As he reflects at the end of his book:
“For me, personally, they are life milestones. Each forces me to reflect on who I was the last time I gazed at the corona. For us, collectively — as a society, a nation, a civilization — they can have the same indelible, life-affirming effect. They afford a chance not only to grasp the majesty and power of nature, but to wonder at ourselves — who we are, and who were were when the same shadow long ago touched this finite orb in the boundless void.”
Science can boggle our minds with its dazzling accuracy on celestial alignments and gravitational pulls. Science is cool. I mean, where would we be without it?
Back in the dark ages (Oh! another eclipse pun – you did get this one, right?)
But seriously: there comes a moment when even the most erudite among us, must let the rigors of empirical data dissolve in a pool of wonder . .
It’s a pause moment when the art of science and the ineffable beauty and elegance of the universe merge. And we humbly acknowledge that brilliant but finite human minds can only comprehend so much.

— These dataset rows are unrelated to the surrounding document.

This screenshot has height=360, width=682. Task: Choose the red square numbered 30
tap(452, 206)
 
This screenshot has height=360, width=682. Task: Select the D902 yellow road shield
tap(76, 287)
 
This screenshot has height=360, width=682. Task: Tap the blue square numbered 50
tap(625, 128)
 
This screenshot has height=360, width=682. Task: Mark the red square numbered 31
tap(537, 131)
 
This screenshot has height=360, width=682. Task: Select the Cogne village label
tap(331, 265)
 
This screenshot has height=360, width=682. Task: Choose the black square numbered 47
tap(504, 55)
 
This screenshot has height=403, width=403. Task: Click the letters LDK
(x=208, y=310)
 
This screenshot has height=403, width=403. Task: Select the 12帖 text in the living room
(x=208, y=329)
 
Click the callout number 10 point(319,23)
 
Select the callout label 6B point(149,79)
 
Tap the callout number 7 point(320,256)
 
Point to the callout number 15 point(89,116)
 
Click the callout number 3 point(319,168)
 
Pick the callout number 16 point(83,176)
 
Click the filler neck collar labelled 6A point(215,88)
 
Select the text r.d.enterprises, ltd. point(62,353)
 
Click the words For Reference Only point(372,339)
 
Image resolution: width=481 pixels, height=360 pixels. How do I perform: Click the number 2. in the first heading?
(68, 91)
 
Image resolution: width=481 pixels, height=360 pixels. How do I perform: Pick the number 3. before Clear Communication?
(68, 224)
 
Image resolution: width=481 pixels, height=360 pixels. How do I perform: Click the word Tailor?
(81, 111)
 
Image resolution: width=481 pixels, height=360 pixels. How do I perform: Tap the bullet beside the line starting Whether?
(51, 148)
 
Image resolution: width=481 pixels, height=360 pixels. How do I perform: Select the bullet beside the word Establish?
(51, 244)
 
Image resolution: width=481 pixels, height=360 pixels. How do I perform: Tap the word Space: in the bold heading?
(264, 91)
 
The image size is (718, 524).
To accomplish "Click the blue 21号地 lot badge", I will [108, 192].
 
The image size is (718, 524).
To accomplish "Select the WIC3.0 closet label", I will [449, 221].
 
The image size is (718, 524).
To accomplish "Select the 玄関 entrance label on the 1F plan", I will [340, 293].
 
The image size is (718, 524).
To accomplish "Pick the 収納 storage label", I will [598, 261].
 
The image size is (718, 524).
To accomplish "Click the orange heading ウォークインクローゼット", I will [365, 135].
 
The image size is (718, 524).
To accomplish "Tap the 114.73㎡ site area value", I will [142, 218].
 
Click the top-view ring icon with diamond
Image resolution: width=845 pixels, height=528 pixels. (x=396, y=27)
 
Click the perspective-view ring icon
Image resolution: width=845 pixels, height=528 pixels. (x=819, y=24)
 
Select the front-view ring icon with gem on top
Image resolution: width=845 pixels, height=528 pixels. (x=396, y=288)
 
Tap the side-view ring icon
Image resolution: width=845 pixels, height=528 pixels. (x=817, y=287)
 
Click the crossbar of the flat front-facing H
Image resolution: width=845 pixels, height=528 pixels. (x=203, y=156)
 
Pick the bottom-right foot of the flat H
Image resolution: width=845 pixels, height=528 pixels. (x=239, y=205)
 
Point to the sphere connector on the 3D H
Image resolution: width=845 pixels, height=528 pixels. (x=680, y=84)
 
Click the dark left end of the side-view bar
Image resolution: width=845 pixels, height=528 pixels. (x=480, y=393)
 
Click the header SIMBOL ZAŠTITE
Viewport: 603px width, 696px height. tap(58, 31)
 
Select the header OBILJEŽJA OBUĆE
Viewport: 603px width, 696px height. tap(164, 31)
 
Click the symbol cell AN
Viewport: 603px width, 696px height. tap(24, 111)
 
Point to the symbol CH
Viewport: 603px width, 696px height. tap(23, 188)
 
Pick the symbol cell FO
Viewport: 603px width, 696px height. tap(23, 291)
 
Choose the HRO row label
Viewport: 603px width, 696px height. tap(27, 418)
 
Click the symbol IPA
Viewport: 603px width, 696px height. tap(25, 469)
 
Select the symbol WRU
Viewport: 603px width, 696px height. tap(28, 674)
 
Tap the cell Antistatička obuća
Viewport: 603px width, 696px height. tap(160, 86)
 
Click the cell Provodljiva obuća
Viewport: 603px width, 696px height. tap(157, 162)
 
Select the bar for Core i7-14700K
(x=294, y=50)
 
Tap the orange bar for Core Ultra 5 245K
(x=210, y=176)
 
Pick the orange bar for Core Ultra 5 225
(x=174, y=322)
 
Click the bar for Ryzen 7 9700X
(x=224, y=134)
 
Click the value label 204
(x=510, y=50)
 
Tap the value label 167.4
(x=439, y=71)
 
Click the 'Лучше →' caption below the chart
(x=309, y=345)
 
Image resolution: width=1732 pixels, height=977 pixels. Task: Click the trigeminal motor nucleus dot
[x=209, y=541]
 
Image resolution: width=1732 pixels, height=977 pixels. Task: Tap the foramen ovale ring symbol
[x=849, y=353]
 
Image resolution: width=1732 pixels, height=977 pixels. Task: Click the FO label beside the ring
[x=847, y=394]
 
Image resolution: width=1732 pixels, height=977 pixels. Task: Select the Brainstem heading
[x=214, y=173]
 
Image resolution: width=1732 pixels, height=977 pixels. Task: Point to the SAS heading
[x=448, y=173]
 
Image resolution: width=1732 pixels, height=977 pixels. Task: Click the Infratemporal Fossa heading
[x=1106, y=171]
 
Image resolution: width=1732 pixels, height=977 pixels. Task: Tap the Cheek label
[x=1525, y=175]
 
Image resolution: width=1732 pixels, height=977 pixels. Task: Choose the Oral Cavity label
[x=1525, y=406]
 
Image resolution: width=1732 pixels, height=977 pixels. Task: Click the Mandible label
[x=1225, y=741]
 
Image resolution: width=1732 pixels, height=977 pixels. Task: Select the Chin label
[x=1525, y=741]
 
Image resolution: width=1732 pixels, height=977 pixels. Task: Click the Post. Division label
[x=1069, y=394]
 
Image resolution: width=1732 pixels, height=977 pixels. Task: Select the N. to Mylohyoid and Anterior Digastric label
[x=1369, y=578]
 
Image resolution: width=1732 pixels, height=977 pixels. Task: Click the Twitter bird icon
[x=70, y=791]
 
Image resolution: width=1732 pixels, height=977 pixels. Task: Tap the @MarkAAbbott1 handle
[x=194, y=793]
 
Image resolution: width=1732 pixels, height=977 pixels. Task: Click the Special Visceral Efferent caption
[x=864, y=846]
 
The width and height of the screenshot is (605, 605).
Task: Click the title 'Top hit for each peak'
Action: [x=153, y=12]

As I reflect in my new debut book, Do It Anyway: Deep Spirituality Meets Real Life:
“There’s no denying it: we inhabit a quantum universe of multidimensional mystery and intrigue. Scientist or pleb, none of us really knows what’s going on from one moment to the next. And what we do know, we only know from within the confines of a limited, finite human consciousness that, for the most part, simply bounces around at the whim of whatever electromagnetic (bonding and rejection) impulses happen to be driving us at any particular moment.
Sure, we can do all the experiments, garner all the empirical data, and make all kinds of postulations and projections based on our findings; but until we establish some kind of mystical rapport and relationship with the science behind the mechanics of this amazing universe, we are fumbling in the dark.”
Chapter 8 ‘A Designer God?‘
On August 21 (Eclipse Day) David Baron will climb almost 11,000 feet to the summit of Redezvous Peak in the Teton Mountains in Wyoming to stand in the moon’s shadow for . . a mere couple of minutes.
Perhaps this will inspire you to check out what could be a life-transforming moment for you too. A healing moment of communion with all that is.